Screenshot grounding data:
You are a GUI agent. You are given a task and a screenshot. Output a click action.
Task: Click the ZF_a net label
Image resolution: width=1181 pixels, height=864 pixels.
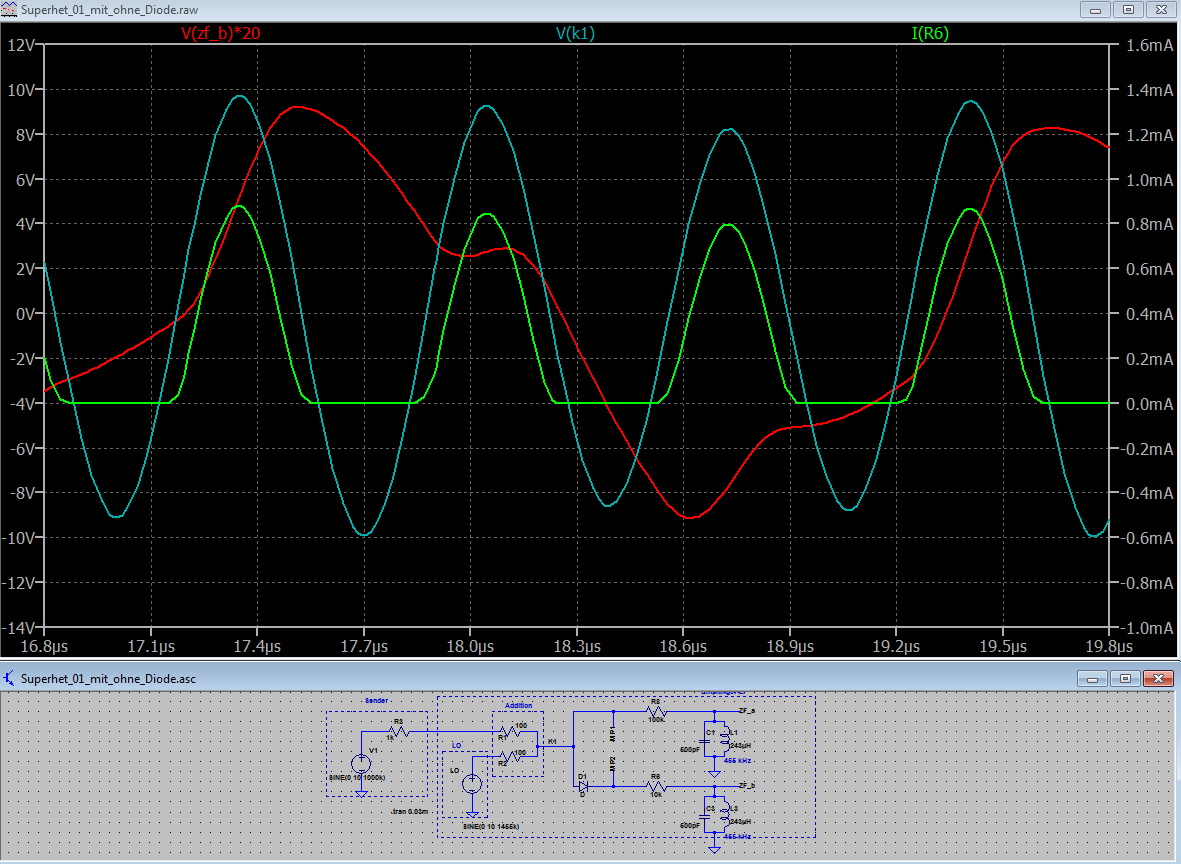coord(746,709)
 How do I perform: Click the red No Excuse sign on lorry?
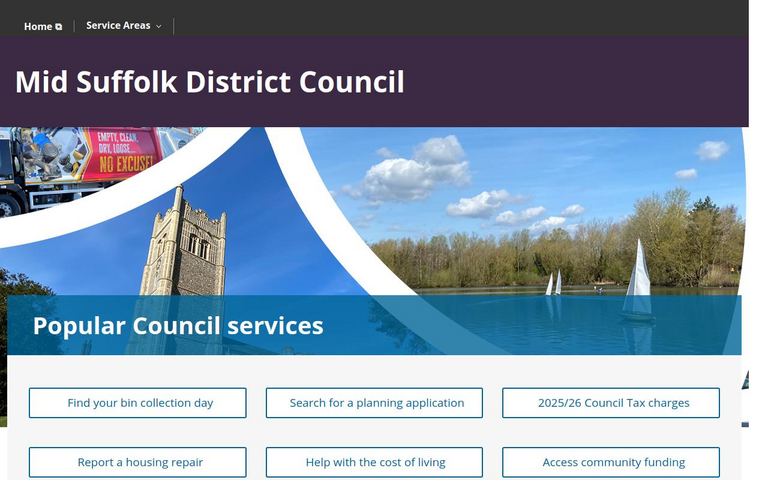(x=123, y=153)
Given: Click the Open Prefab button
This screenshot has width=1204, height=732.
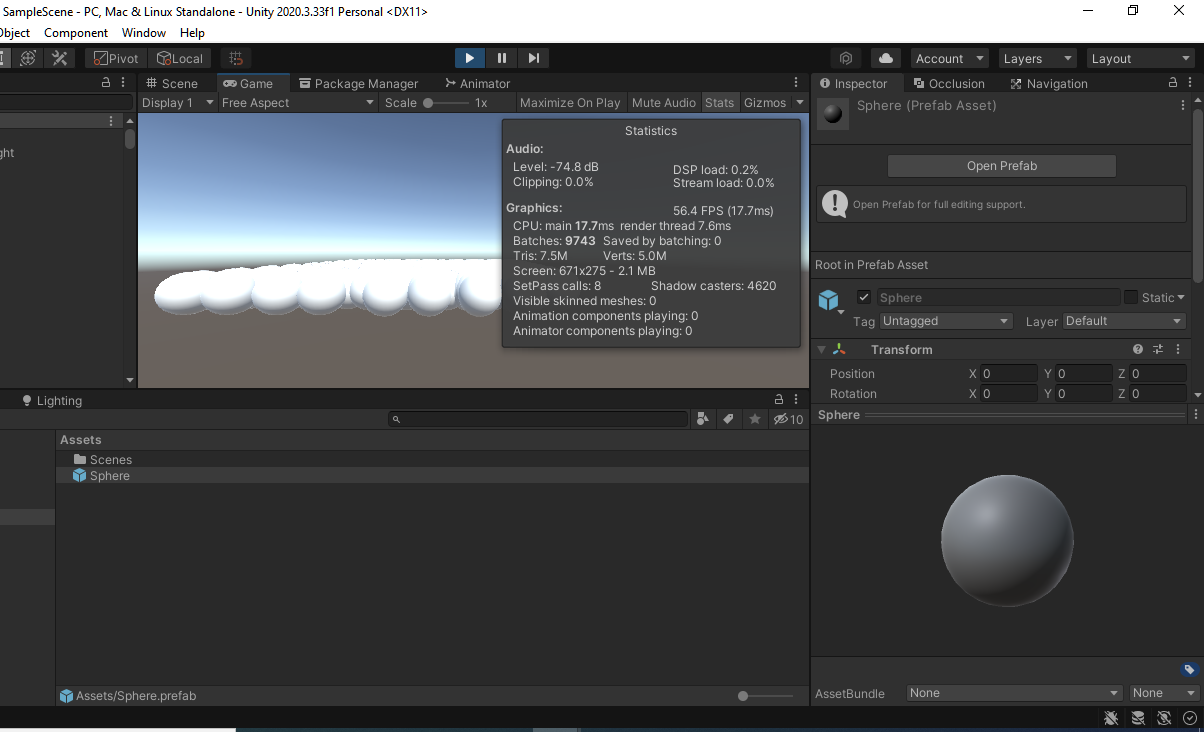Looking at the screenshot, I should tap(1001, 166).
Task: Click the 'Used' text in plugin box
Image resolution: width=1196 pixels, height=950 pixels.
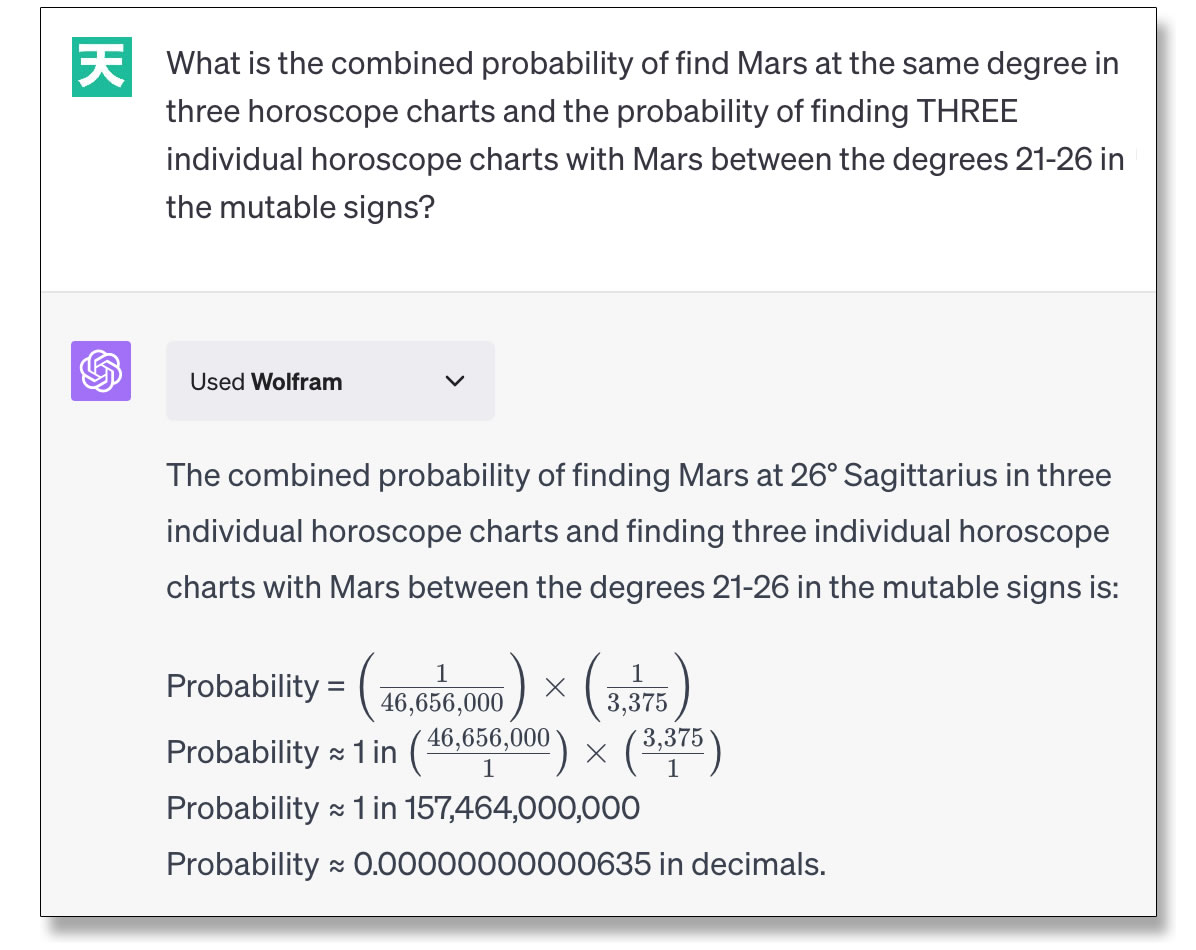Action: (x=217, y=382)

* TASK DIRECTIONS *
Copy each entry exactly as written. Pictures do not belong in the copy.

* YOUR SOLUTION *
You are a GUI agent. You are given a task and a screenshot. Output a click action.
Task: Click the ZF_a net label
Image resolution: width=1181 pixels, height=864 pixels.
coord(746,709)
 How do I perform: Click the red No Excuse sign on lorry?
(x=123, y=153)
Given: Click the Open Prefab button
This screenshot has width=1204, height=732.
Looking at the screenshot, I should tap(1001, 166).
Task: Click the 'Used' text in plugin box
Image resolution: width=1196 pixels, height=950 pixels.
Action: (x=217, y=382)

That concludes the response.